C1 is the default cylinder that was created by using the Add-> Mesh → Cylinder. C2 is created by immediately changing the vertices count to 1024 right after the creation. C3 is a default cylinder but with “Shade Smooth”. C4 is created by selecting all the side faces of a default cylinder and then invoking “Subdivide” with the maximum allowed value of “10”.
C2 looks smooth. But the option to change the vertices is only available right after its creation, so I cannot change it later. Also, there could be cases where the curved surface is not a simple single mesh, so I think changing the vertices is not a general method to smooth a curved surface.
C3 does not look as smooth as C2. When I was creating C4, I thought that I would get similar effect as C2 by subdividing the side surface. But I was wrong. If I look the object closely, even though the tool has subdivided the side surface, it just divided the existing face by the same angle, so in the rendered image C4 looks exactly like C1. So, my question is, can I take an existing curved surface (part of a round), subdivide it, but make the new edges form a curve that interpolate the existing edges, like C2?
With wondermesh you can change the settings afterwards. It is GPL3. Since the author also wants to sell it, I’ll give you this link with the added value that you can quickly get an overview of all possible addons here.
About the shading: I will frame you to delve deeper into the topic. This is just one example of many.
All of the behaviuor is expected. You need to understand the difference that a subdivide operation isn’t intended to change the look of your mesh, but simply to add geometry (even when it can look diofferent after, but thats another thing).
When you created the cylinder C2, the option to add more segments has a hidden midpoint where each face is aligned in a circular way to that midpoint. It still creates planar faces, just the alignment is optimized for that midpoint, since you want a cylinder.
After the options are gone, a subdivide will just do what it tells, it subdivide each selection and does not care for your shading in the first step. A planar face still create planar faces no matter the subdivision count. A subdivided edge will create a vertex that is the normal of exact this midpoint.
The shading kicks in after you played with this virtual topology entities, since it needs each of them to display something. If you want to change the shading of the given geometry in a smooth way, a subdivision-surface modifier is used to calculate and change all the normals in a smooth way given by the algorithm (catmull clark). The subdivision algorithm you decide to choose will tell if it’s altering the topology and therfor the shading.
Edge Splits and Sharps are again a follow up of your topology and have the intention to just interference with the shading. Creases are used to alter the topology.
In short: Shading and Topology are working together, but you modifiy both in different ways and one does not necessary influence the other.
All right, now I understand that subdividing does not interpolate the curve but just add more vertices on the same plane.

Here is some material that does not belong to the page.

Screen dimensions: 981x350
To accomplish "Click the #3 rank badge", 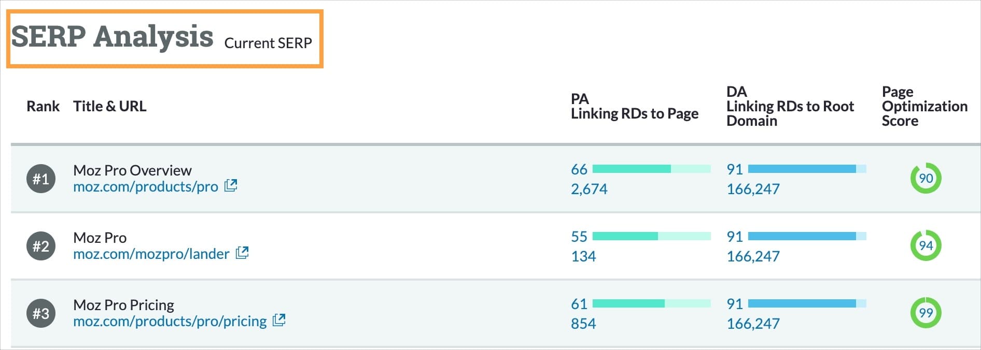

I understand that, but it does not solve my initial question. So, what you are saying is that, there is no feature in Blender to subdivide a surface (a group of faces) while adjusting the topology of new faces to smooth their angles, like transforming the left to the right in the screenshot below?
You are about to mix multiple things here. The shading is per object. The first video should have already told you how shading is controlled. For your example given, “transforming” means using the subdivision surface modifier and either enable the “Adjust edit cage to modifier results”, but that is per object. The other way to “transform” that two objects is a boolean operation modifier. It can join, substract or add multiple objects. The shading will still only change on your changes, at all or not at all. For example, you can subtract a cube from another cube that have a “Autosmooth” normals at 30.1deg and the shading will not change.
Edit: After reading your initial post again, i think the advice is to plan your topology as good as you can. Keep it as simple as it can be, it’s easy to crank up smoothing and shading later, but in destructive operations it’s not vice versa.
Example with 3 cyclinders joined (32 > 16 > 8). One has 42 faces, one 4210. Yet they have similar shading. shading_on_joined_objects.blend (566.7 KB)
First, you can subdivide as many times as you want by entering a number - the slider function only goes to 10.
To answer your question: You need to delete the top and bottom N-Gon faces. With the N-Gons in place, the smoothing does not work. Then select the top and bottom edge loops, and subdivide. You can set the smoothness to 1 to get the behavior you are looking for.
Added: I looked at your file: the sides of the cylinders have similar looking smoothness from Shade Smooth (as they should). The object with the SubSurf modifier and creased top and bottom edge loops also has a smoother silhouette. So if you want the silhouette to look as smooth as the side faces, you need more geometry (see above), or a SubSurf modifier (as you have done).
All these comments are very knowledgeable but if I read the question as the same question I had, Subdivide the use smooth vertices worked to solve the problem for me.
C5: use Bezier with vector handles and Bezier circle as bevel object. It is smooth by default also when you convert it to mesh. Goes for any curve and bevel object.